WHAT IS NEEDED:
Leaving out all pictures, restate word for word the lines from the one with "Instruction: Click the" through the last line of the entries.

::: PROVIDED ENTRIES :::

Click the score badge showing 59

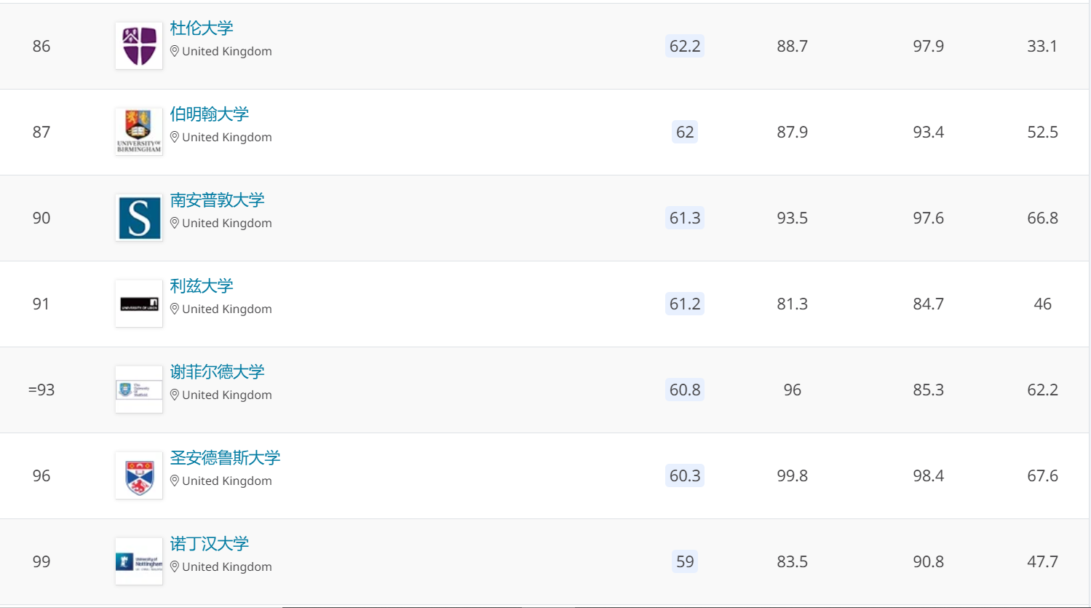(685, 561)
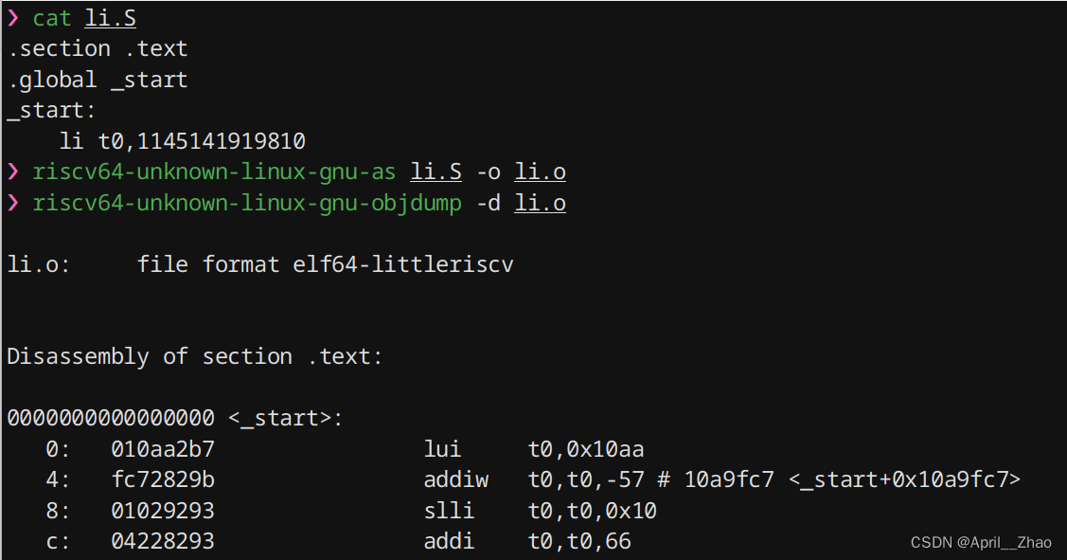Click the underlined li.S after cat
The image size is (1067, 560).
110,18
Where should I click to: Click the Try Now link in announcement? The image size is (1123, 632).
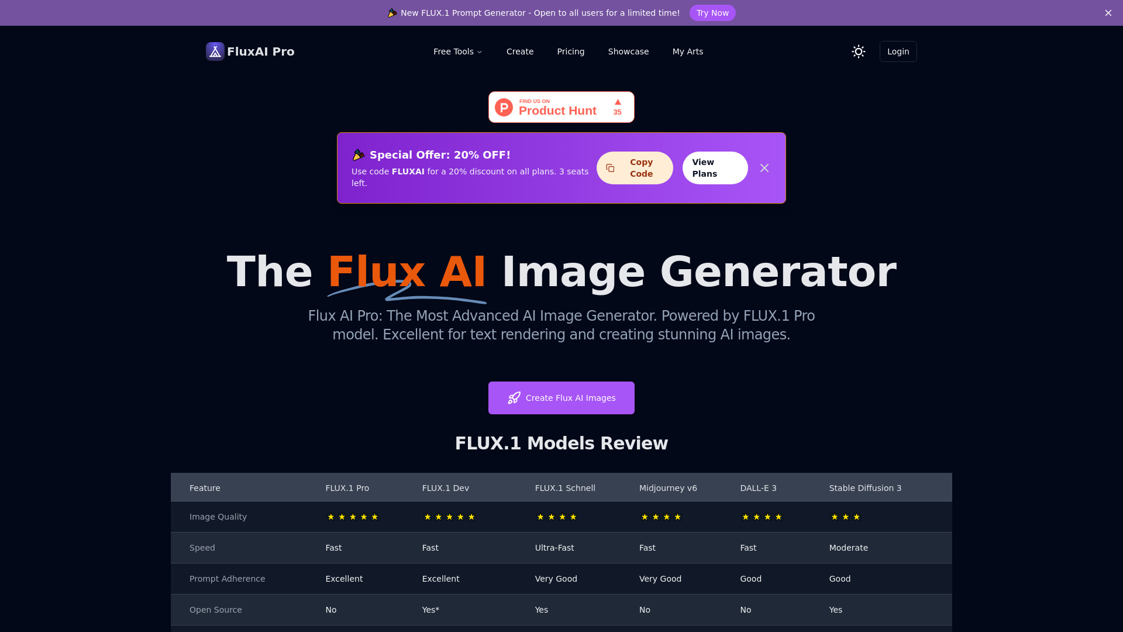pos(712,13)
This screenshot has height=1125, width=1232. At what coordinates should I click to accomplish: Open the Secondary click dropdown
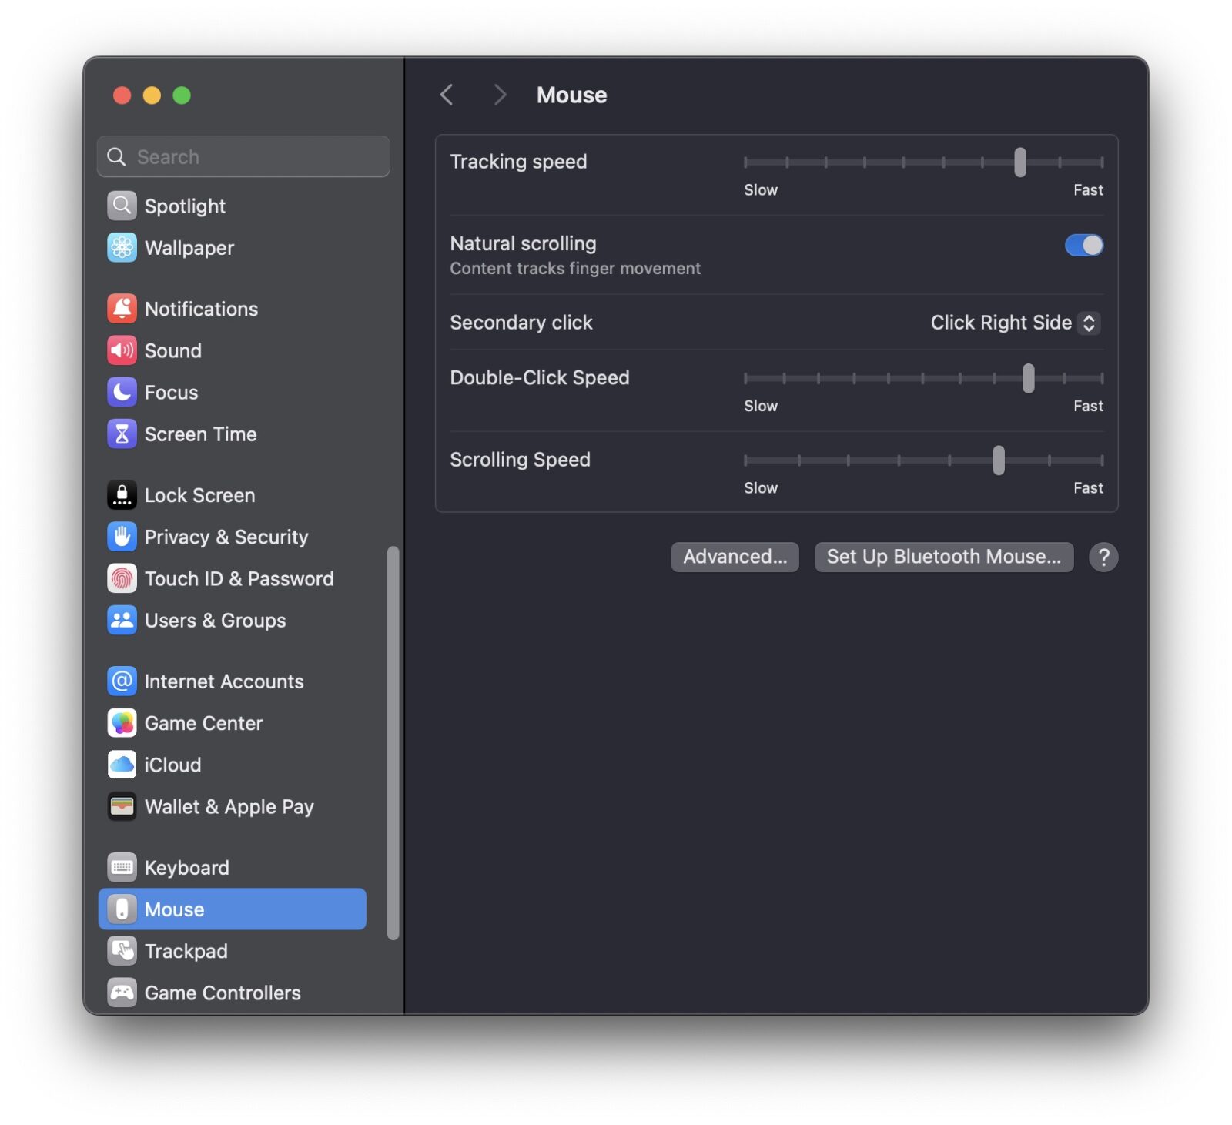[1014, 323]
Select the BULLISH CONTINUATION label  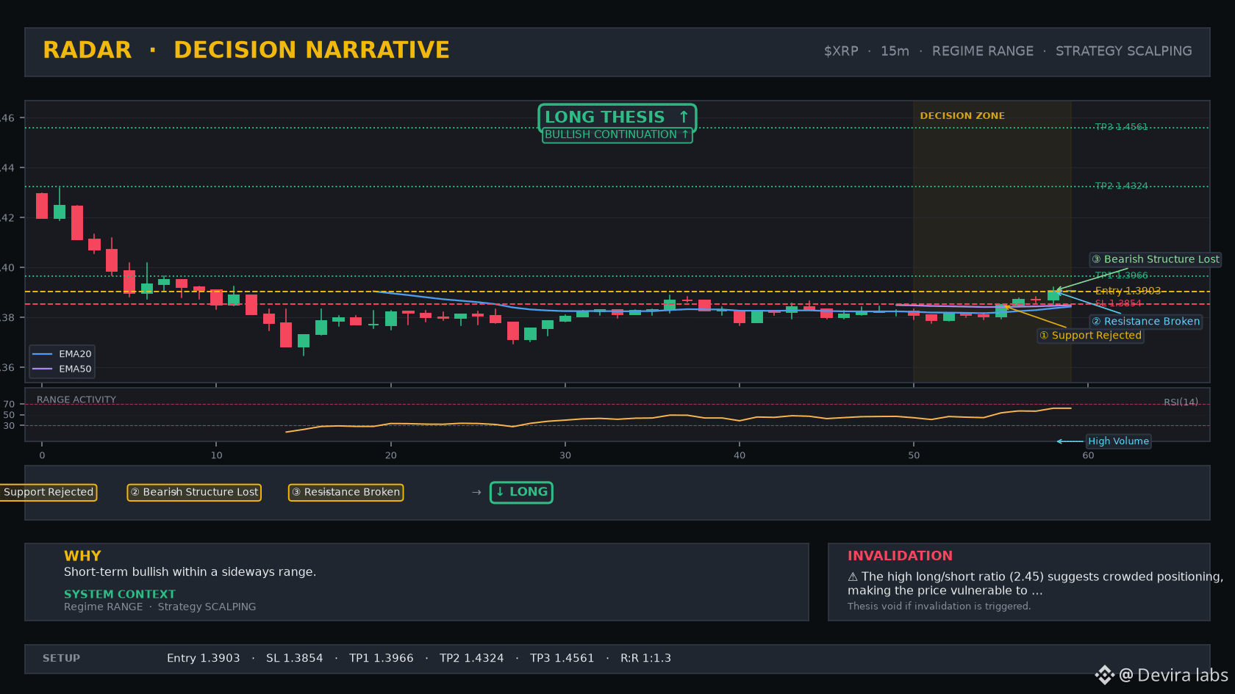[x=617, y=135]
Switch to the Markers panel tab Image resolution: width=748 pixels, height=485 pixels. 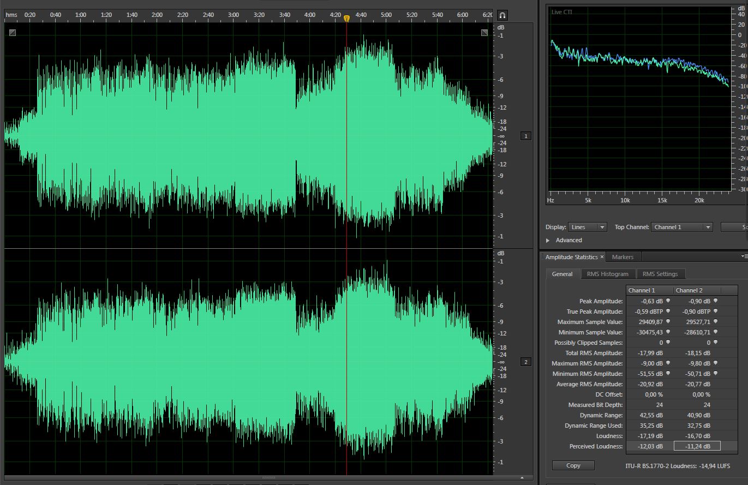(623, 257)
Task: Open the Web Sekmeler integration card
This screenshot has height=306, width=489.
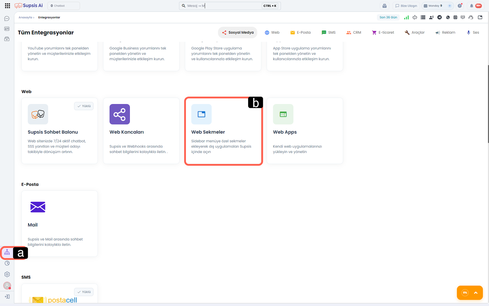Action: pos(223,131)
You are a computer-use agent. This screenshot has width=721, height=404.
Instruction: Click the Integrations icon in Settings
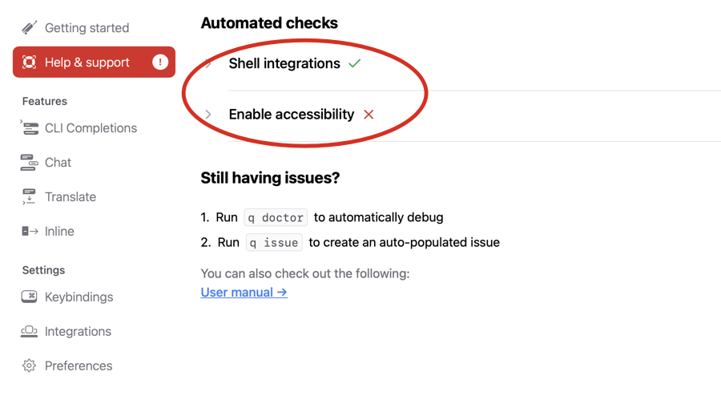click(x=29, y=331)
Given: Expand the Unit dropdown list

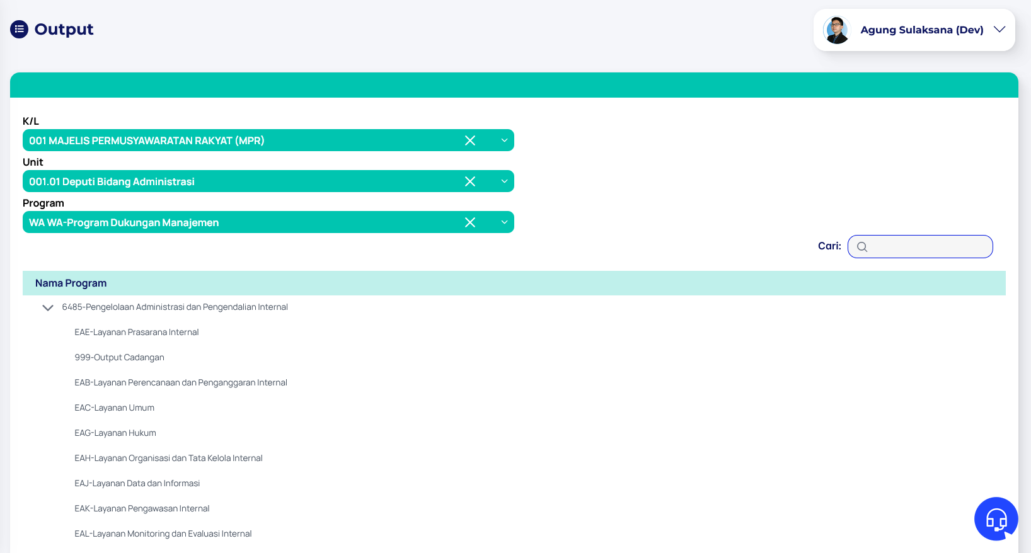Looking at the screenshot, I should click(x=504, y=181).
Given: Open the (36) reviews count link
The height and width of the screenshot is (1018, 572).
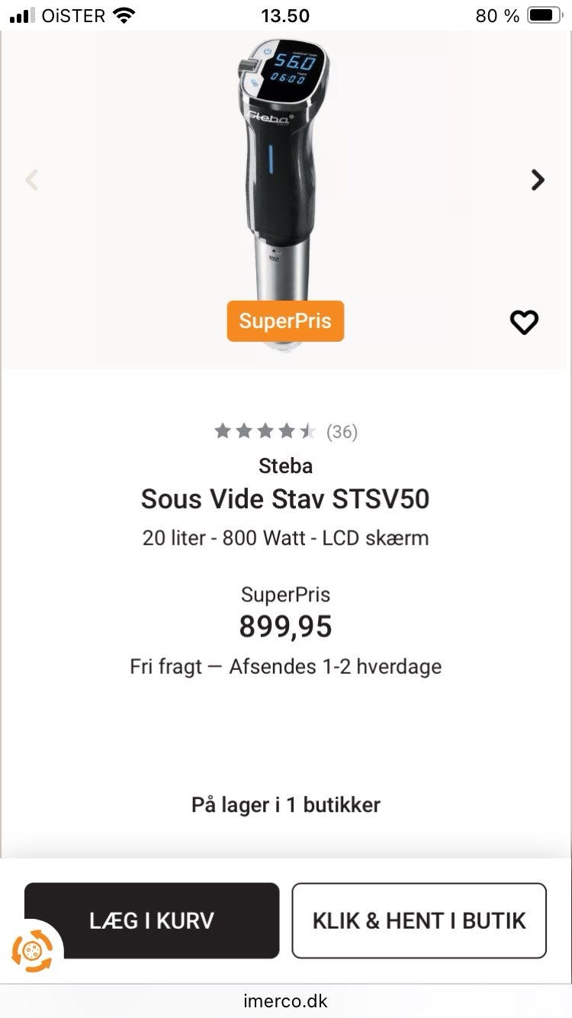Looking at the screenshot, I should click(342, 432).
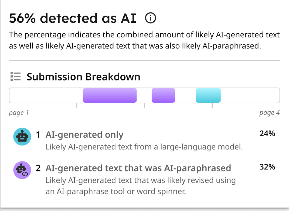Click the smaller purple segment on the bar
This screenshot has height=211, width=289.
pyautogui.click(x=163, y=95)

:::

SOLUTION TO THIS TASK:
Instruction: Click the Integrations icon in Settings
click(x=29, y=331)
Given: Expand the Unit dropdown list

Looking at the screenshot, I should click(x=504, y=181).
Given: Open the (36) reviews count link
The height and width of the screenshot is (1018, 572).
Looking at the screenshot, I should click(342, 432).
Click the smaller purple segment on the bar
This screenshot has height=211, width=289.
pyautogui.click(x=163, y=95)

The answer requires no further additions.